Yesterday, the CZI warned that the possibility of another relapse into the hyperinflationary scourge were high.
However, the lobby still hoped authorities would rise up to defend the haemorrhaging currency.
The domestic currency has been extensively battered on both the official and black markets, where it was trading at US$1:$800 yesterday.
The rate was about US$1:$120 at the beginning of 2021.
“The sharp increase in inflation shows that the measures announced so far, including the recent policy measures of May 2022, did not manage to dampen the inflation trajectory. If the current trajectory is maintained, Zimbabwe will be headed towards hyperinflation, which will be catastrophic for the country,” it said.
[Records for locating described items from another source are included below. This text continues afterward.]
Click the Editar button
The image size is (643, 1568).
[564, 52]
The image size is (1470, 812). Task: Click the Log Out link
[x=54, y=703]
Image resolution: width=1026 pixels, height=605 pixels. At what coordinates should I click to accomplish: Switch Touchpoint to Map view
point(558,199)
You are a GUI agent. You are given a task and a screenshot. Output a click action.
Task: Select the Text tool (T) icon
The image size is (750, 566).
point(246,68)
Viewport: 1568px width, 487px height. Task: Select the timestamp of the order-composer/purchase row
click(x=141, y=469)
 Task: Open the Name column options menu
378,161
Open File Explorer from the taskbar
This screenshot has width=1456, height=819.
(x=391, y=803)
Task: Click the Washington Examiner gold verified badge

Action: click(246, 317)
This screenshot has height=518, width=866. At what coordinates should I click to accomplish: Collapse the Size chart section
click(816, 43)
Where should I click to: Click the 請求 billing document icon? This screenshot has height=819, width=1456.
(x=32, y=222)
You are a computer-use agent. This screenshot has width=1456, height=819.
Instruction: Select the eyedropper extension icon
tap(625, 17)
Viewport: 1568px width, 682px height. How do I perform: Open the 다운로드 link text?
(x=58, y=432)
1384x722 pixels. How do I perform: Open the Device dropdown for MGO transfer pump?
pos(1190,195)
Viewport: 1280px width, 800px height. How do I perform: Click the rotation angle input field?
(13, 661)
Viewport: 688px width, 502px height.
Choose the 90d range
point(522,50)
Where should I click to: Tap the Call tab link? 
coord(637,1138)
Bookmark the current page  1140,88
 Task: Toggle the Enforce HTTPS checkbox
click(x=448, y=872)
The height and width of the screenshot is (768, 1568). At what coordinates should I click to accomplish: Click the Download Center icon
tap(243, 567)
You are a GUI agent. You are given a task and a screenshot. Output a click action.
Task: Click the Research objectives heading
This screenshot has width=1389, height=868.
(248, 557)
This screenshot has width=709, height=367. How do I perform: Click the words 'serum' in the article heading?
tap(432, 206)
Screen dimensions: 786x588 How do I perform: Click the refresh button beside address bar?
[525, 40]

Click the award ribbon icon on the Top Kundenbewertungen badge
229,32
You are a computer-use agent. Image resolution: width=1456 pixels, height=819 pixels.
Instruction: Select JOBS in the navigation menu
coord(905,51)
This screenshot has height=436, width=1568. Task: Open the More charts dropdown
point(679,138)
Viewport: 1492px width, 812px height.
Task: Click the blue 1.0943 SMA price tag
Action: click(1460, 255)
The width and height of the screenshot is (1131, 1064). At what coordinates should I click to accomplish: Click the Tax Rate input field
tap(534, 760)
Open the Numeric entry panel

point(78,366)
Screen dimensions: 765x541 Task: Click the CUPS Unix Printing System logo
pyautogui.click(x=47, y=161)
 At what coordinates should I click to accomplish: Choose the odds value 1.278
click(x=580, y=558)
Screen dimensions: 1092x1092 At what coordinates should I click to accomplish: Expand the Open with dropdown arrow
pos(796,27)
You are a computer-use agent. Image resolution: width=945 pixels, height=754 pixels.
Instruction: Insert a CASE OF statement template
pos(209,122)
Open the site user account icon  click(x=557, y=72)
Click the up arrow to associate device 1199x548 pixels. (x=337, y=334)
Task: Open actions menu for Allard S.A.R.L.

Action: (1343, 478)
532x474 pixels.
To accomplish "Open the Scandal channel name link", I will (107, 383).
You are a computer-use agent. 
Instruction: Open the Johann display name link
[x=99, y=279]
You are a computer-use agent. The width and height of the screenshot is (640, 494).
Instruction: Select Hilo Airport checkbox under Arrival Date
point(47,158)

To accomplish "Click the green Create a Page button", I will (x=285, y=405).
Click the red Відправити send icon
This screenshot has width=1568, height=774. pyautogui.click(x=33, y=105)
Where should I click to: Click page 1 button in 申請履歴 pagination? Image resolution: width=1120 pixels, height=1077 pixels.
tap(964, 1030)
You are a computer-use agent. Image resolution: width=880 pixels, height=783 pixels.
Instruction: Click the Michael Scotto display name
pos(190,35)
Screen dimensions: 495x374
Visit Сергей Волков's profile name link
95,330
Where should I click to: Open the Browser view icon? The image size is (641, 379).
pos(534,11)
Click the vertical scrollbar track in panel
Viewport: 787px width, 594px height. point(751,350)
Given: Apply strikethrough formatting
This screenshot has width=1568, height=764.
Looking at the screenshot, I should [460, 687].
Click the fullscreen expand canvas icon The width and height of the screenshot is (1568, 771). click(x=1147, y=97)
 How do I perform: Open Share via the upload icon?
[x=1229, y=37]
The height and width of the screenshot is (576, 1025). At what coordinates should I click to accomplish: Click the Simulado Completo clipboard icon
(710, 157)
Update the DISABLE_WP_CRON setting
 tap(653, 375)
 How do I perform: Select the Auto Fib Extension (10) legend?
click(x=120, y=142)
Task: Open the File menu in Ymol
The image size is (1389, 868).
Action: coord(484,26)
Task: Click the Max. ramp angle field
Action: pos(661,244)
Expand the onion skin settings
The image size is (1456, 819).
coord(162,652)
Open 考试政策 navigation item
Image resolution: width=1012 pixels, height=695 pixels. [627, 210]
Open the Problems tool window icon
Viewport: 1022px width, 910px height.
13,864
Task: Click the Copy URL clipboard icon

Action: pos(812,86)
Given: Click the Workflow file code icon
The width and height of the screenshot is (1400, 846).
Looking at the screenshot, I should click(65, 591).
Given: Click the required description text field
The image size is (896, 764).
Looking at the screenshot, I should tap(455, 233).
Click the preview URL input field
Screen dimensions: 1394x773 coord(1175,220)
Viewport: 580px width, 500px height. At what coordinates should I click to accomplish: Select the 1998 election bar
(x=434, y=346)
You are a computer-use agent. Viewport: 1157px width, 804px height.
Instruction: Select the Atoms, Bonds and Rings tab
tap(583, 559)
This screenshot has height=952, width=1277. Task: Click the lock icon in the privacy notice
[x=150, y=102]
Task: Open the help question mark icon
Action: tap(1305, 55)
“Since dollarisation in 2009, the highest ever month on month inflation to be recorded in Zimbabwe was in July 2020, when it was 35,5%, which also corresponds to the highest ever annual inflation rate since dollarisation of 837,5%.
“This means that month-on-month inflation is only about five percentage points away from breaching this record level, underlining that all the gains that were made in 2021 have already been wiped away.”
Year on year inflation was decreasing in 2021 and projections of 35% end of year inflation was targeted for 2022.
However, year-on-year inflation for June 2022 was recorded at 191,6% and over the half year period in 2021, it has increased by 131 percentage points.